A very merry Christmas and a Happy New Year to anyone who reads this. I’m off now to listen to Elvis’s Christmas Album while I finish wrapping my presents.
My mother loved classic crime fiction, especially by American writers: John MacDonald, Robert B. Parker, and less well known, the novels of Elizabeth Linington. Linington wrote a truly stupendous number of books, under a variety of names: Anne Blaisdell, Dell Shannon, Lesley Egan. They are all set in Los Angeles, mostly in the sixties and seventies, and in some respects do show their age. The sexism and racism of those days are reflected in her books. Still at her best, she is skillful, highly inventive, and very readable: the detectives work on several cases simultaneously and into these she weaves the private lives of the policemen, whom we follow from novel to novel as they fall in love, get married, have children, become middle-aged . . .
I think the Dell Shannon books, which feature the Kipling-reading, cat-loving Lieutenant Luis Mendoza, are the best. My mother’s copies were battered paperbacks published by Bantam and or Keyhole Crime, or ex-library books picked up in book marts or in charity bookshops. A few years ago, as a Christmas present, I used wonderful Abe.books to track down the ones she hadn’t got.
On the first trip I paid to my mother’s flat to start sorting things out last spring, I packed up her Dell Shannon novels and brought them home. As I sit here typing I can turn my head and see them on my book shelf. It’s a comfort.
I’ve been reading Simenon’s Maigret novels. In some cases it’s re-reading, but it doesn’t matter. I don’t read them for the plots, which are slender and not very memorable. No, I read them for the character of Maigret and the opportunity to spend a little time on the streets of Paris. Julian Symons describes Maigret as ‘one of the most completely realised characters in all modern fiction.’ I agree.

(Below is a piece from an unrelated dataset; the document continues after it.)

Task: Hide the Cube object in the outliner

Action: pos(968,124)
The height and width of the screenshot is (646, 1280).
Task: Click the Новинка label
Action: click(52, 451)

Maigret isn’t a maverick detective, he’s not an alcoholic loner. He’s real, he’s solid and he’s bourgeois. He is happily married to Madame Maigret, another of the most appealing characters in fiction. Not that we are told a lot about this marriage, but the way Madame Maigret appears on the fringes, playing a greater or lesser part, is one of the pleasures of the novels.
I’ve been wondering why the novels are so good: they are short and spare, almost minimalist, but every detail counts. Simenon is particularly good at describing the weather and has a marvellous sense of place. Occasionally Maigret leaves Paris to pursue a case in some other part of France, or even once in England, where he is disconcerted by the Mr Pyke, his punctilious English counterpart, but for my money the best novels are set in the capital. It is like slipping into a warm bath to open the pages and find myself following Maigret as he tracks some criminal through the streets of Paris, stopping now and then for a glass of beer or white wine and his favourite andouillette. I once ordered this in Rouen in homage and it turned out to be an earthy and pungent tripe sausage. Salut!